* Task item
Where the material below has a line containing "Click the General Report Comments heading", start repeating exactly, and keep going through the line containing "The height and", with no other lines.

* Dataset
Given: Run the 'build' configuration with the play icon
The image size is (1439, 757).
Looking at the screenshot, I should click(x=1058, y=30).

...

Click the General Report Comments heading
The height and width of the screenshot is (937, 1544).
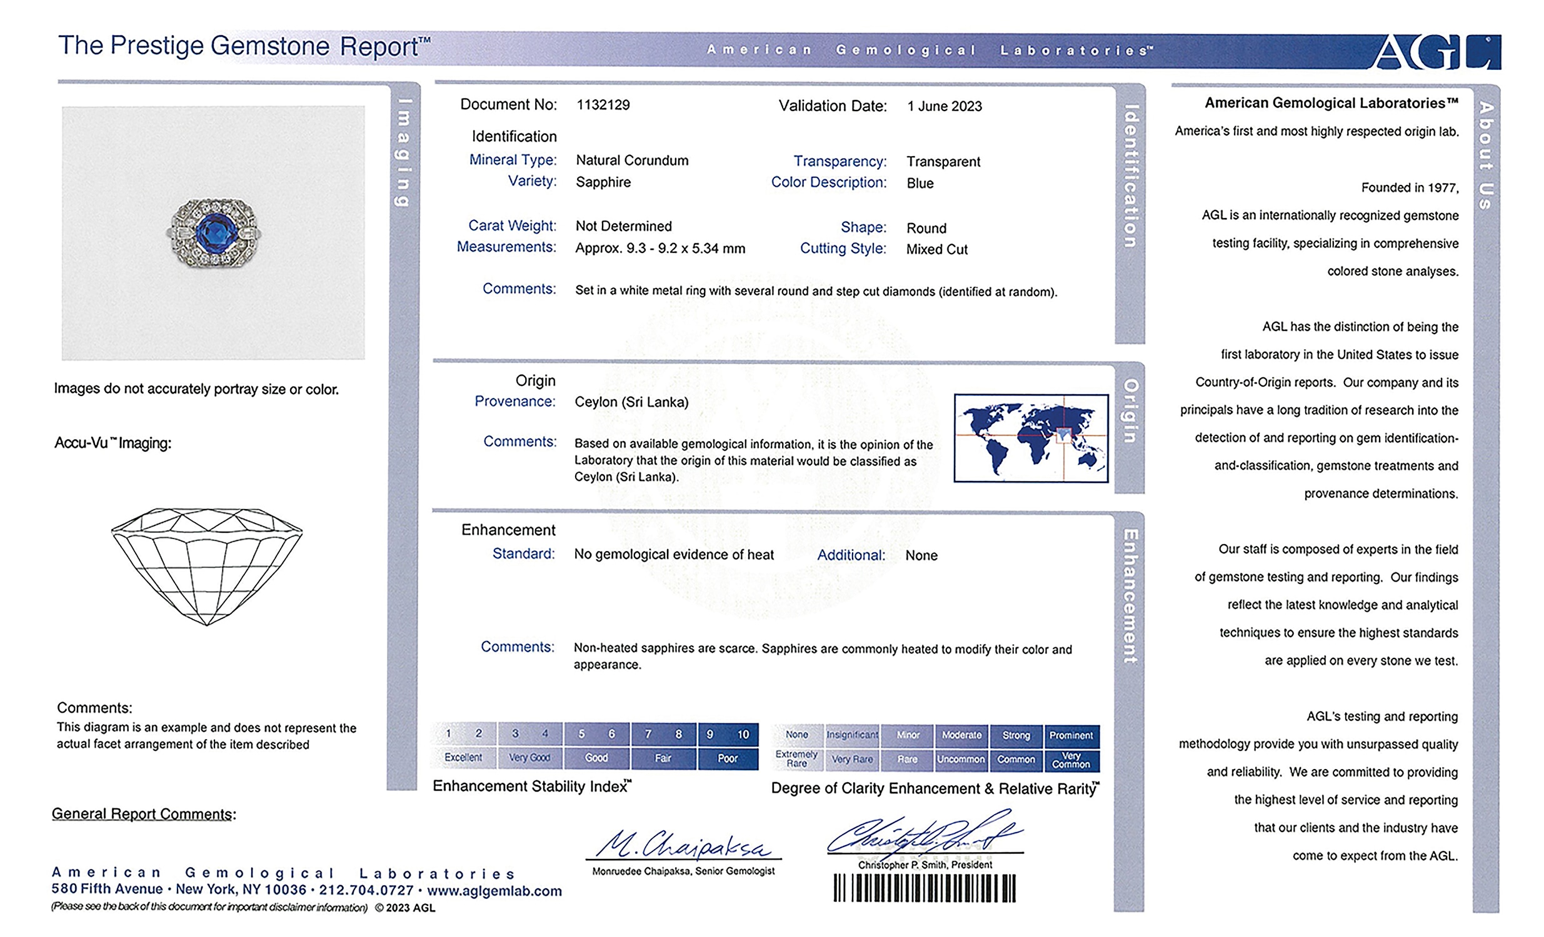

* Task result
Click the General Report Comments heading
The height and width of the screenshot is (937, 1544).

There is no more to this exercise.